- Promotional poster for the episode "All I Can Say Is I'm Sorry"
- Episode no.: Season 3 Episode 6
- Directed by: Jason Zurek; Dan Duncan; Shaun O'Neil;
- Written by: Ross Stracke; Simon Racioppa;
- Based on: Volume 11: Happy Days (Issue #58-59)
- Original release date: February 27, 2025
- Running time: 54 minutes

Additional cast
- Scott Duvall / Powerplex (voiced by Aaron Paul); Becky Duvall (voiced by Kate Mara); Shrinking Rae (voiced by Grey DeLisle); The Elephant (voiced by John DiMaggio); Samantha Eve Wilkins / Atom Eve (voiced by Gillian Jacobs); Rudy Connors / Robot (voiced by Ross Marquand); Angstrom Levy (voiced by Sterling K. Brown);

Episode chronology
| ← Previous "This Was Supposed to Be Easy" | Next → "What Have I Done?" |
- Invincible season 3

= All I Can Say Is I'm Sorry =

"All I Can Say Is I'm Sorry" is the sixth episode of the third season of the adult animated superhero television series Invincible and the twenty-third episode overall. It premiered on February 27, 2025 on Amazon Prime Video. Directed by Jason Zurek, Dan Duncan, and Shaun O'Neil, it was written by Ross Stracke and Simon Racioppa. Adapting the concluding storyline of the original comic volume Happy Days, the episode introduces a new antagonist, Powerplex (voiced by Aaron Paul), and explores the emotional fallout of Mark Grayson's (voiced by Steven Yeun) actions as the superhero Invincible, particularly the devastation caused during his battle with Omni-Man in the first season finale.

== Plot summary ==
In a flashback, Global Defense Agency (GDA) employee Scott Duvall loses his sister Jessica and niece Gretchen amidst Omni-Man and Mark Grayson / Invincible's battle throughout Chicago. (Note: As depicted in the first season episode "Where I Really Come From".) In the present, Scott, consumed by grief and rage, steals GDA technology to augment his natural ability to convert kinetic energy into electrical energy. Taking the name "Powerplex", he repeatedly terrorizes Chicago in failed attempts at luring and challenging Mark. After defeating Guardians of the Globe member Shapesmith, Scott flees to his wife Becky and son Jack.
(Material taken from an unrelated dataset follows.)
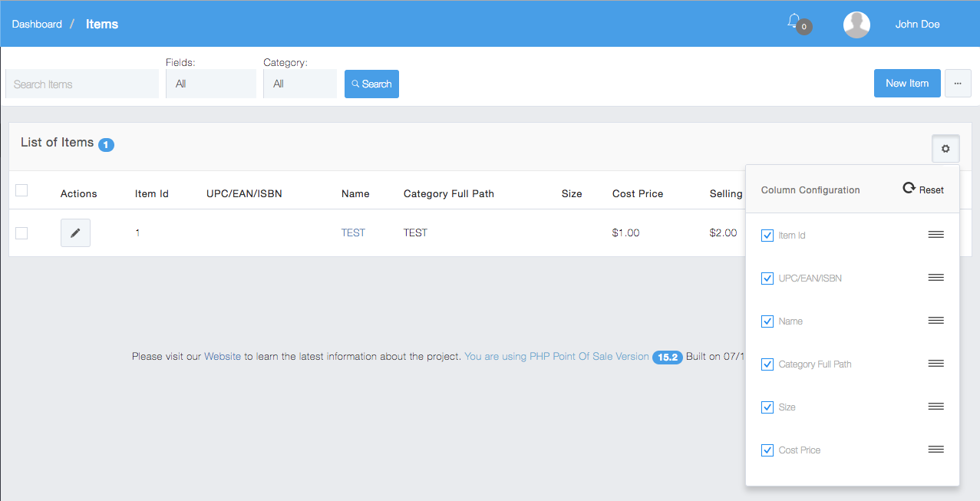
Task: Open the Fields dropdown
Action: [210, 84]
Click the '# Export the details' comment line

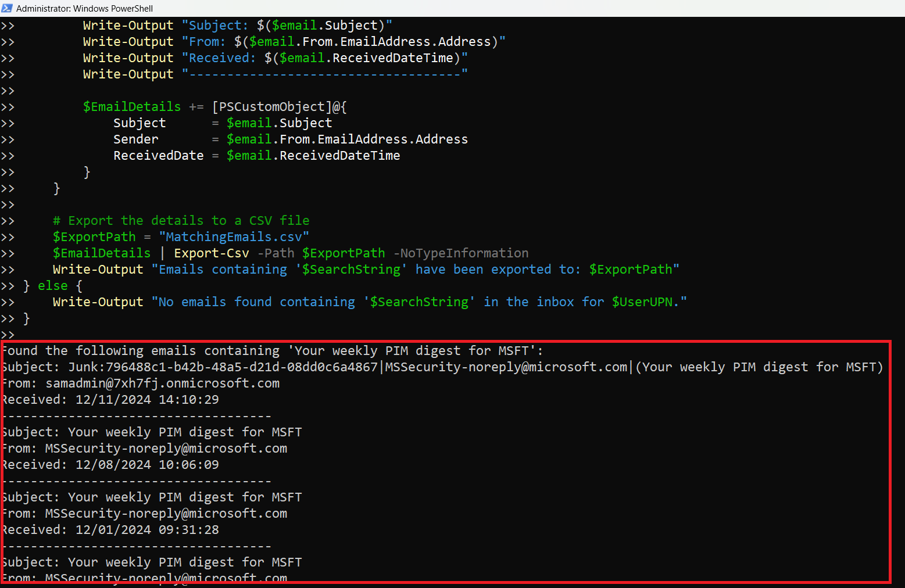point(181,221)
Meanwhile, Mark struggles with his role as a superhero and attempting to move forward while grappling with his moral uncertainties. Elsewhere, Rudy Connors builds a device to help his friend Amanda / Monster Girl, whose transformation powers de-ages her body every time she uses them, while Shrinking Rae tells Rex Splode she plans to retire from superhero work. Initially uncertain, feeling that his superhero identity is all he has, Rex ultimately accepts Rae's decision.

Becky convinces a desperate Scott to stage her and Jack's kidnappings to lure Mark into a trap. In the ensuing fight, Scott inadvertently kills his family before Mark defeats him. Devastated by the unintended consequences of his presence, Mark is forced to confront the ripple effects of his existence as a superhero while Scott is taken into GDA custody. Returning home, Mark's girlfriend Atom Eve attempts to console him, but he remains withdrawn.
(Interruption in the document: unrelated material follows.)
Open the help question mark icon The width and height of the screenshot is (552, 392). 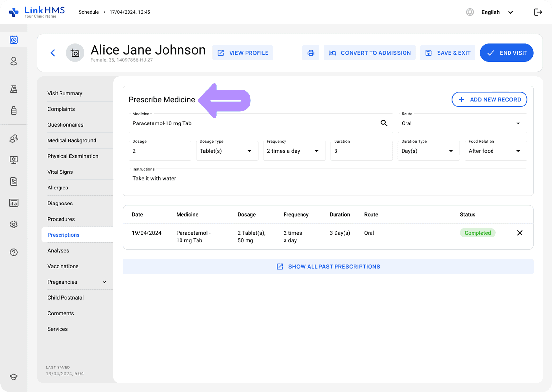(x=14, y=252)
Concurrently, the supervillain Angstrom Levy, having survived his last encounter with Mark, (Note: As depicted in the second season episode "I Thought You Were Stronger".) uses his multiversal powers to assemble an army of Invincible variants from across the multiverse.

== Production ==
The episode introduces guest star Aaron Paul as Scott Duvall, also known as Powerplex, an antagonist seeking vengeance against Invincible for the loss of his sister and niece during the battle in the first season finale episode "Where I Really Come From" (2021). Kate Mara voices Becky, Scott's supportive yet concerned wife. Mara's portrayal emphasizes the personal costs of vengeance. Khary Payton voices Kyle, Amber's new boyfriend, introducing fresh dynamics to the plot. Payton's extensive voice acting experience enriches the character, contributing to the series' multifaceted narrative.

== Release ==
"All I Can Say Is I'm Sorry" was released on February 27, 2025, as part of Amazon Prime Video's weekly episode rollout. The season premiered on February 6, 2025, with the first three episodes, followed by weekly releases leading up to the finale on March 13, 2025.

== Reception ==

=== Critical response ===
William Hughes of The AV Club noted that the episode benefits from its concentrated storytelling, especially as it delves into one of the series' most significant themes—the consequences of superhuman conflicts on ordinary lives. Phil Weaver of Only Comic Universe gave the episode a nine out of ten, describing it as "a solid and very touching episode." He highlighted the powerful flashback to the Omni-Man and Invincible fight, which seamlessly transitions into the present-day narrative. Siddhant Adlakha of IGN praised "All I Can Say Is I'm Sorry", for its return to impactful storytelling. Adlakha highlighted the episode’s use of a flashback to the large-scale devastation caused by Omni-Man in the first-season finale, noting how it effectively reinforces the emotional and narrative stakes of the series. Adlakha contrasted this approach with the earlier episodes of the third season, which he felt downplayed the consequences of violence. He concluded that the episode successfully restores the emotional weight that has been central to Invincible's appeal.